Raw listing:
◆ ◆ ◆

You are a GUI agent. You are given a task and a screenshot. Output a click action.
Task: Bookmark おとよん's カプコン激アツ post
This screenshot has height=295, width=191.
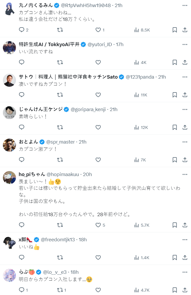pyautogui.click(x=175, y=160)
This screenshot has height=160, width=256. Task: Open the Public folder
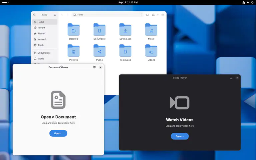(99, 51)
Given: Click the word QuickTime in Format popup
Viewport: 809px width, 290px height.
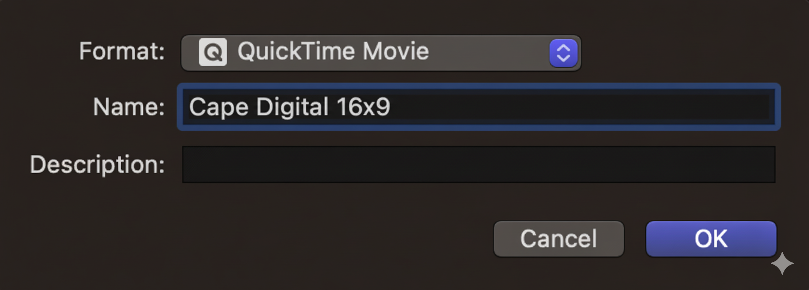Looking at the screenshot, I should 296,52.
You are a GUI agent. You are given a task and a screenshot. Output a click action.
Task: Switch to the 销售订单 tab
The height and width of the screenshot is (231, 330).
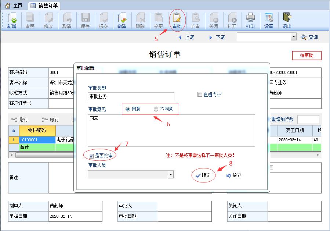click(x=48, y=6)
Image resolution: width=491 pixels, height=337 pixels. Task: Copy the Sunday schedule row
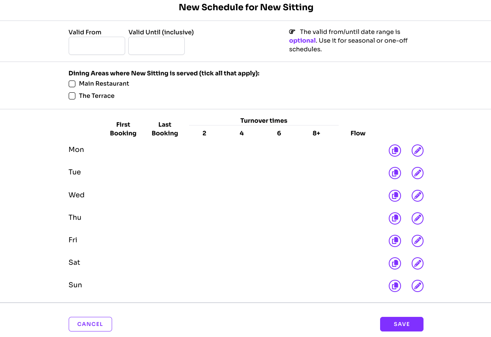tap(395, 286)
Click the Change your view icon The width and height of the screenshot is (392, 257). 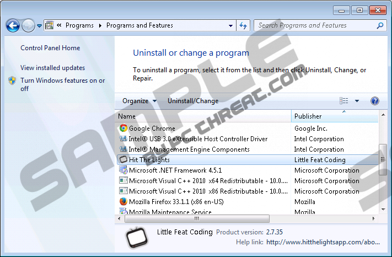tap(344, 101)
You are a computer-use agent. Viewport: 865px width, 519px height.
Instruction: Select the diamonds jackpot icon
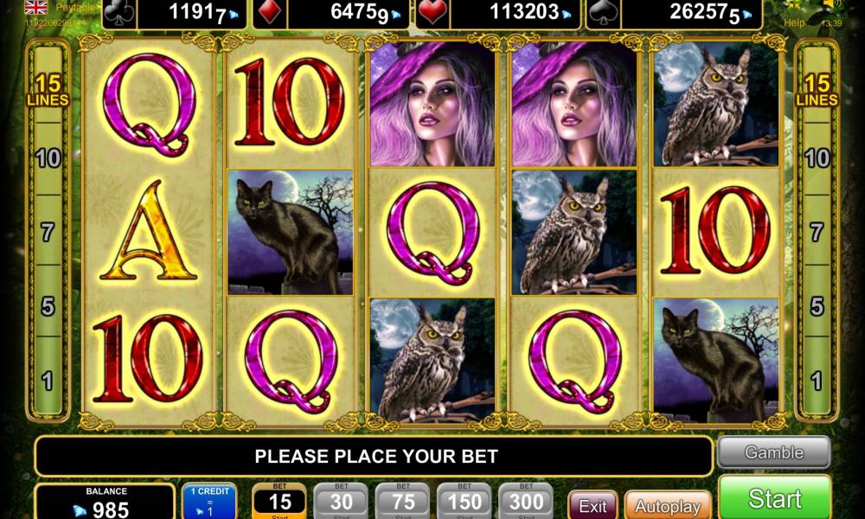[x=270, y=13]
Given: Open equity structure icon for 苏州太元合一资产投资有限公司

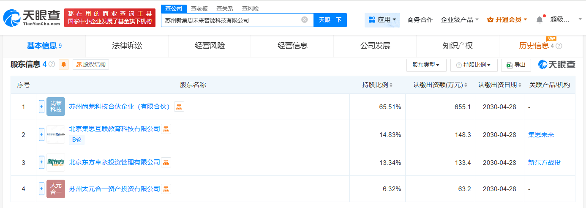Looking at the screenshot, I should point(166,189).

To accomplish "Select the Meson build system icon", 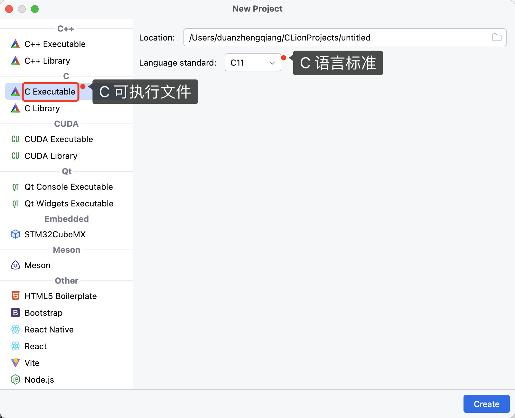I will [x=15, y=265].
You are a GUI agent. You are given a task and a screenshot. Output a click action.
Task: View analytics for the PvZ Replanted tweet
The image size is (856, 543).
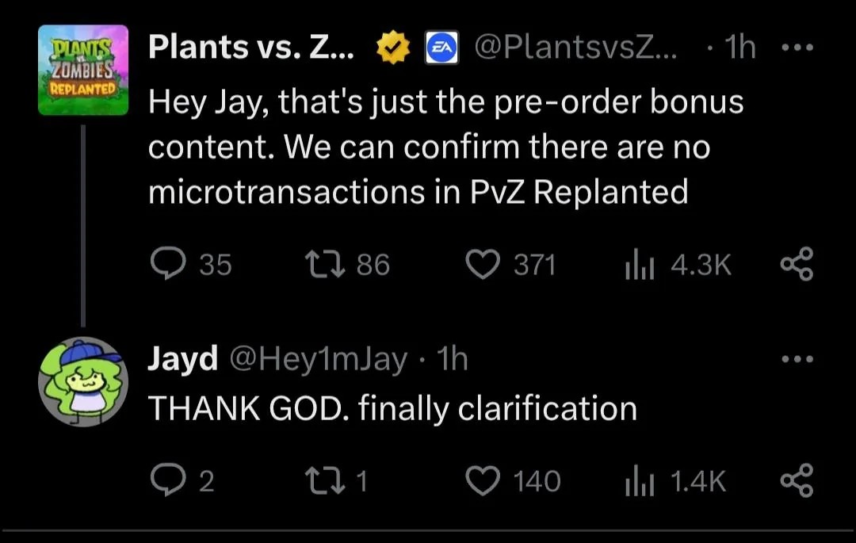click(x=638, y=265)
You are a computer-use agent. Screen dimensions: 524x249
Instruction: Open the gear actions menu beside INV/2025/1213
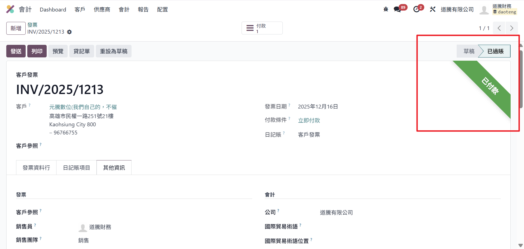(x=70, y=32)
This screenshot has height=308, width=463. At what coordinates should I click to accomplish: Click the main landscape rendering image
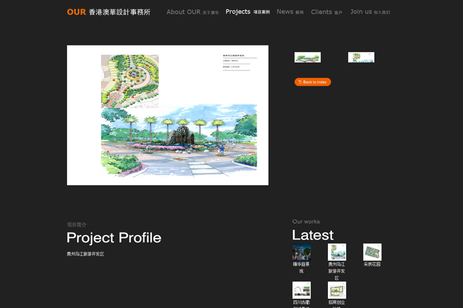[x=167, y=115]
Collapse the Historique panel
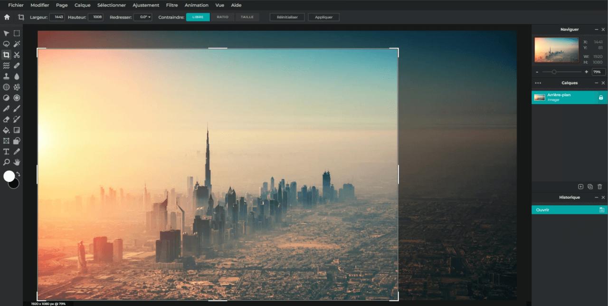 596,197
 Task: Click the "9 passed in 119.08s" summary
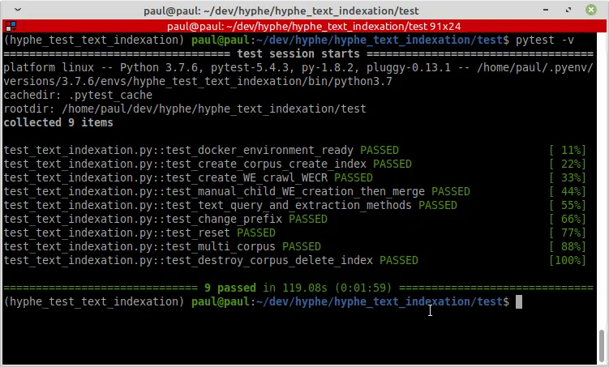(296, 288)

◆ ◆ ◆

INSTRUCTION:
Rewrite the listing from its start through the line containing "pyautogui.click(x=175, y=160)" as a two-column CSV with the headers instruction and click. Give one row per request, put its text and its answer each in a single quoted field with line breaks turned into spaces, and leave the pictures out.

IN RESPONSE:
instruction,click
"You are a GUI agent. You are given a task and a screenshot. Output a click action. Task: Bookmark おとよん's カプコン激アツ post This screenshot has height=295, width=191.","pyautogui.click(x=175, y=160)"